La presencia de niveles adecuados de los oligoelementos en las plantas tiene como consecuencia una mejor calidad de frutos y una mayor resistencia a las enfermedades y especialmente al frío. Para mantener un nivel adecuado no basta con sales de los mismos cuando se observan deficiencias visibles en la planta; deben realizarse análisis foliares, en los que las modernas técnicas permiten gran precisión, rapidez y economía. De esta manera, se pueden corregir los déficit sin que la planta llegue a manifestarlo en síntomas característicos, que demuestran un estado agudo de deficiencia.
En este concepto, sin ser realmente oligoelemento, pues interviene en las plantas en concentración mayor que ellos, puede incluirse al magnesio y todo lo dicho de aquéllos puede aplicarse, en general, a él.
Fertilizantes binarios.
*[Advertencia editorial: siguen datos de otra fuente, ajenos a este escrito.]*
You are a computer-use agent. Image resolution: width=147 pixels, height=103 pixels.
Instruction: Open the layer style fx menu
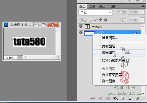(100, 98)
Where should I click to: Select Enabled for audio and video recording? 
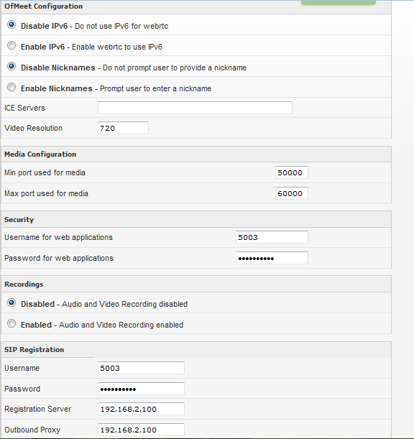(12, 323)
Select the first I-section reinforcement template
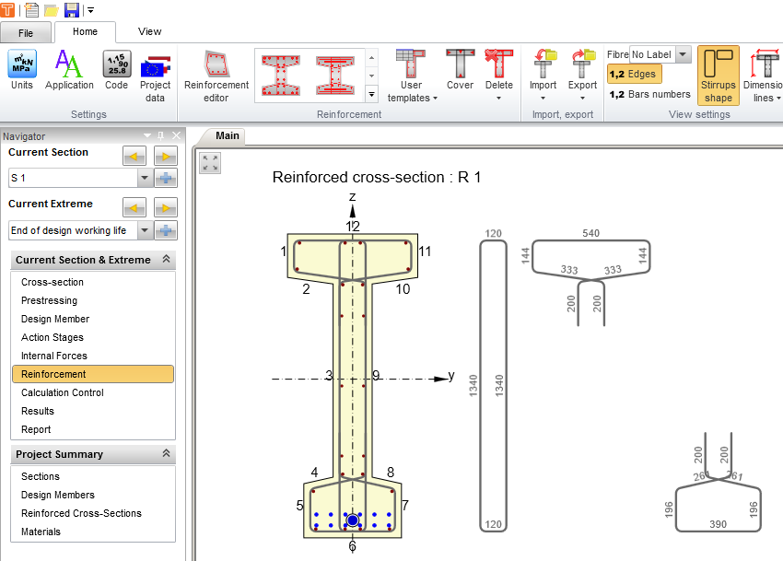 click(x=281, y=74)
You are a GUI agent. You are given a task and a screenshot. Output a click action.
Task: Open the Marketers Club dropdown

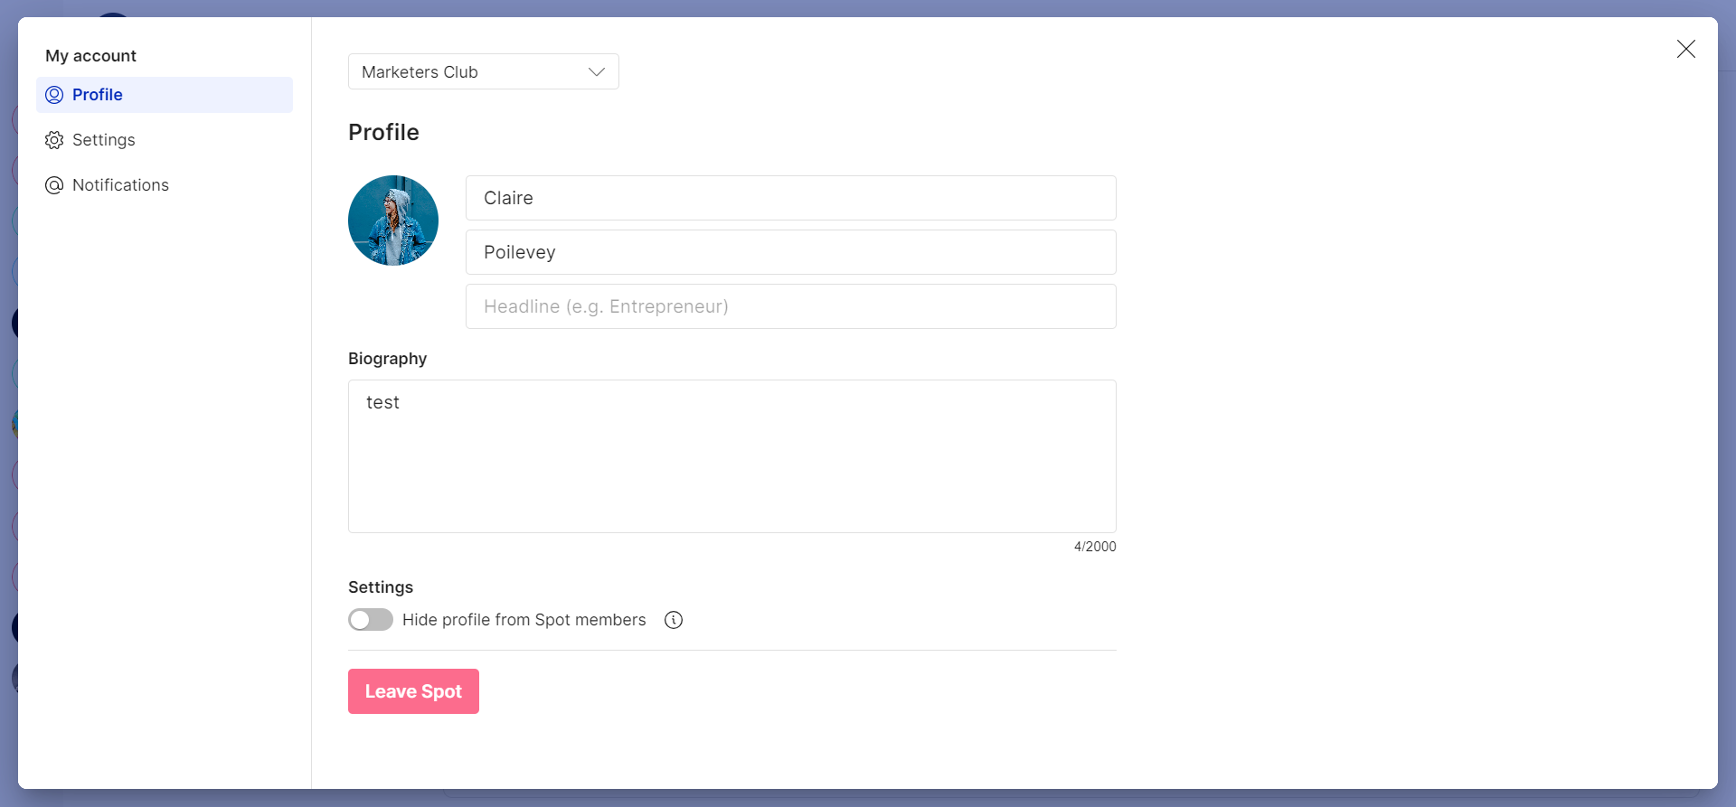(x=470, y=71)
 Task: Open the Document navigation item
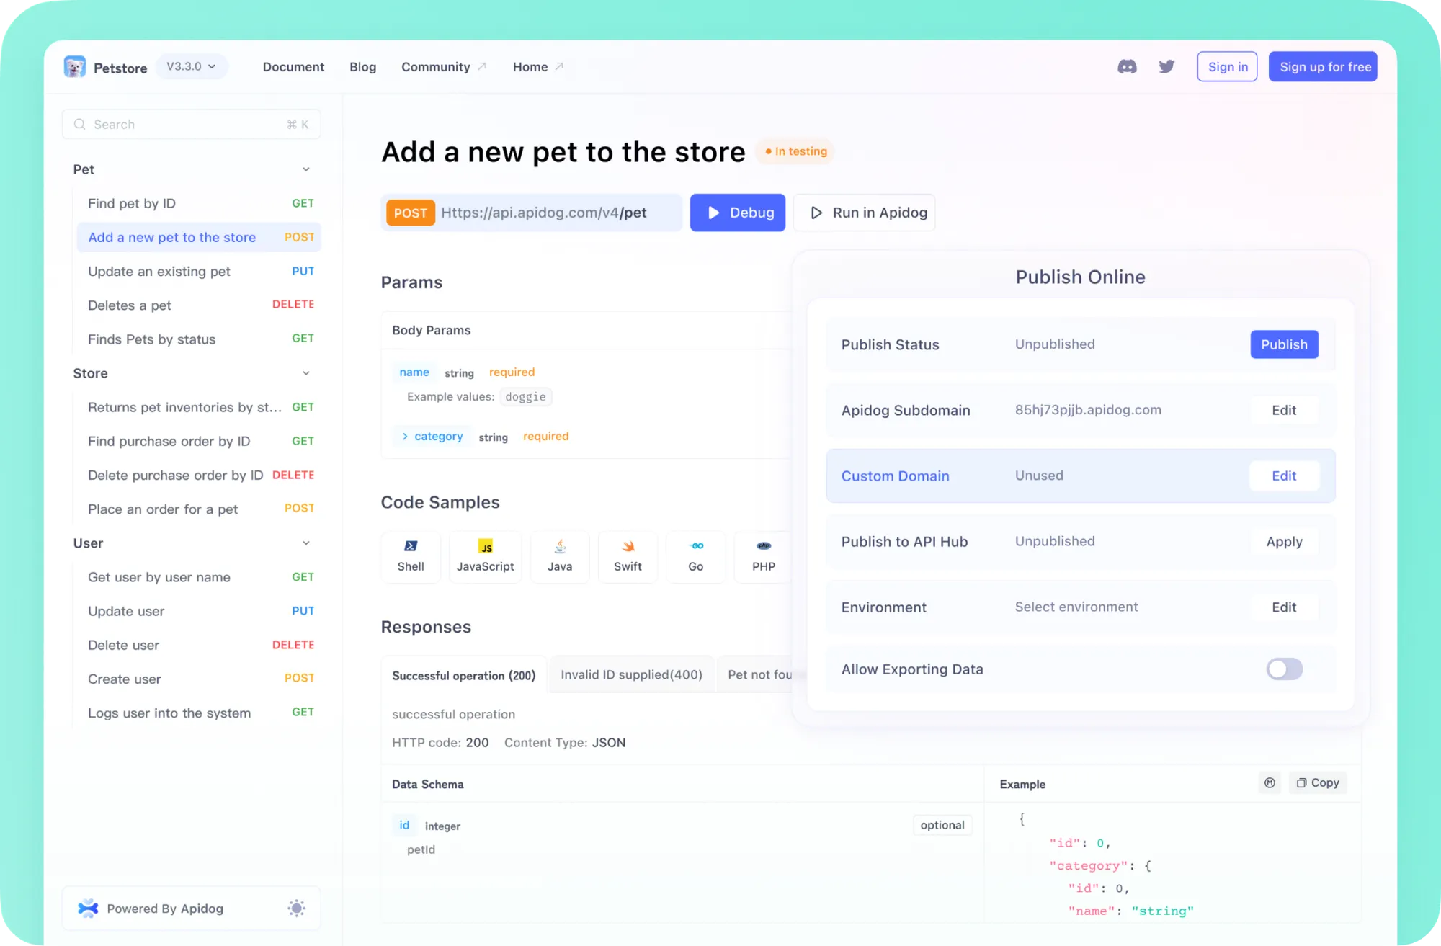tap(293, 66)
Son los que contienen dos de los elementos fundamentales. Existe gran variedad de ellos en el mercado; uno de los que se usa más frecuentemente es el superfosfato amonizado con un 3% de amoniaco, aproximadamente. Le siguen los fosfatos amónicos, que, a pesar de su gran riqueza, por su precio elevado sólo se emplean en cultivos de gran rentabilidad, como en floricultura, pues de esta forma no se aplican sales inútiles para alimentación de la planta y es posible emplear dosis muy altas de fertilización con menor riesgo de salinificar el medio.
Existen también otros muchos abonos binarios; p. ej., las sales potásicas y magnésicas, de origen prácticamente natural. La dolomita (carbonato de calcio y magnesio) se emplea, más que como f., como enmienda para tratar suelos ácidos, aunque realmente es un fertilizante de calcio y magnesio, pues como enmiendas deberían conceptuarse sólo aquellos materiales que no actúan, como ya dijimos al principio, como nutrimentos de las plantas.